Leadership in the Age of Complexity

(continued) If we want to be able to get these complex systems to work better, we need to abandon our reliance on the leader-as-hero and invite in the leader-as-host. We need to support those leaders who know that problems are complex, who know that in order to understand the full complexity of any issue, all parts of the system need to be invited in to participate and contribute. We, as followers, need to give our leaders time, patience, forgiveness; and we need to be willing to step up and contribute.

These leaders-as-hosts are candid enough to admit that they don’t know what to do; they realize that it’s sheer foolishness to rely only on them for answers. But they also know they can trust in other people’s creativity and commitment to get the work done. They know that other people, no matter where they are in the organizational hierarchy, can be as motivated, diligent and creative as the leader, given the right invitation.

The Journey from Hero to Host

Leaders who journey from hero to host have seen past the negative dynamics of politics and opposition that hierarchy breeds, they’ve ignored the organizational charts and role descriptions that confine people’s potential. Instead, they’ve become curious. Who’s in this organization or community? What skills and capacities might they offer if they were invited into the work as full contributors? What do they know, what insights do they have that might lead to a solution to this problem?

Leaders-as-hosts know that people willingly support those things they’ve played a part in creating—that you can’t expect people to ‘buy-in’ to plans and projects developed elsewhere. Leaders-as-hosts invest in meaningful conversations among people from many parts of the system as the most productive way to engender new insights and possibilities for action. They trust that people are willing to contribute, and that most people yearn to find meaning and possibility in their lives and work.

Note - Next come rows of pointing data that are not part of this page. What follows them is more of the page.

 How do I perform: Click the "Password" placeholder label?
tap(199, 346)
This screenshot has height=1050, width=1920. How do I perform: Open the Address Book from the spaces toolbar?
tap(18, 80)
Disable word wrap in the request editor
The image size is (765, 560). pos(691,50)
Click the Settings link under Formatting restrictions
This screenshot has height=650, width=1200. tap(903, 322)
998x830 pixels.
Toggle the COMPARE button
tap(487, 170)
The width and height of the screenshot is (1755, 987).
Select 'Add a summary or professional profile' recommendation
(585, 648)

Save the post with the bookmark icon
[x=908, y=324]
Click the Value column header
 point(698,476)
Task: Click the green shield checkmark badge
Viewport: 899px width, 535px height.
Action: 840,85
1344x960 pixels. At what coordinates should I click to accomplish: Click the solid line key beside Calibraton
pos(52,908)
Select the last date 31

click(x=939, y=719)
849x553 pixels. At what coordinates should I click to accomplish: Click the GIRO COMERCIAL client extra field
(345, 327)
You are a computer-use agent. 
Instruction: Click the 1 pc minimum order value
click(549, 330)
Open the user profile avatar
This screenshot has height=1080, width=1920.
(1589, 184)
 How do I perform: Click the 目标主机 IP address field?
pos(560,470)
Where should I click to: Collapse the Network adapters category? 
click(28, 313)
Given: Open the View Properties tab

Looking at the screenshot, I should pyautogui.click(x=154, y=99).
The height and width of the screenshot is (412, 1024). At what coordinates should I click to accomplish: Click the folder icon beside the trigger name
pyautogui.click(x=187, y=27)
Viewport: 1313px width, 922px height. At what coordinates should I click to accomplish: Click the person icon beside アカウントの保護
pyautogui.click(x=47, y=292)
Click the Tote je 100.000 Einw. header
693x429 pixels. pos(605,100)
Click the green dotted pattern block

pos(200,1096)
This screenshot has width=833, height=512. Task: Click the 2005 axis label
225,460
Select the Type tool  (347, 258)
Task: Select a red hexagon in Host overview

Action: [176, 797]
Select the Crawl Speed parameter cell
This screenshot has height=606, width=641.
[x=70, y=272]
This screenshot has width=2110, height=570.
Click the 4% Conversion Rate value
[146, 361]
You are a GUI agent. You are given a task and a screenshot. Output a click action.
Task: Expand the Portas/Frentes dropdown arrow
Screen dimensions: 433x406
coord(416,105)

And these leaders know that hosting others is the only way to get complex, intractable problems solved.

Leaders-as-hosts don’t just benevolently let go and trust that people will do good work on their own Leaders have a great many things to attend to, but these are quite different than the work of heroes. Hosting leaders must:

  • provide conditions and good group processes for people to work together.
  • provide resources of time, the scarcest commodity of all.
  • insist that people and the system learn from experience, frequently.
  • offer unequivocal support—people know the leader is there for them.
  • keep the bureaucracy at bay, creating oases (or bunkers) where people are less encumbered by senseless demands for reports and administrivia.
  • play defense with other leaders who want to take back control, who are critical that people have been given too much freedom.
  • reflect back to people on a regular basis how they’re doing, what they’re accomplishing, how far they’ve journeyed.
  • work with people to develop relevant measures of progress to make their achievements visible.
  • value conviviality and esprit de corps—not false rah-rah activities, but the spirit that arises in any group that accomplishes difficult work together.

Challenges from Superiors

It’s important to note how leaders journeying from hero to host use their positional power. They have to work all levels of the hierarchy; most often, it’s easier to gain support and respect from the people they lead than it is to gain it from their superiors. Most senior leaders of large hierarchies believe in their inherent superiority, as proven by the position they’ve attained. They don’t believe that everyday people are as creative or self-motivated as are they. When participation is suggested as the means to gather insights and ideas from staff on a complex problem, senior leaders often will block such activities. They justify their opposition by stating that people would use this opportunity to take advantage of the organization; or that they would suggest ideas that have no bearing to the organization’s mission; or that people would feel overly confident and overstep their roles. In truth, many senior leaders view engaging the whole system as a threat to their own power and control. They consistently choose for control, and the resultant chaos, rather than invite people in to solve difficult and complex problems.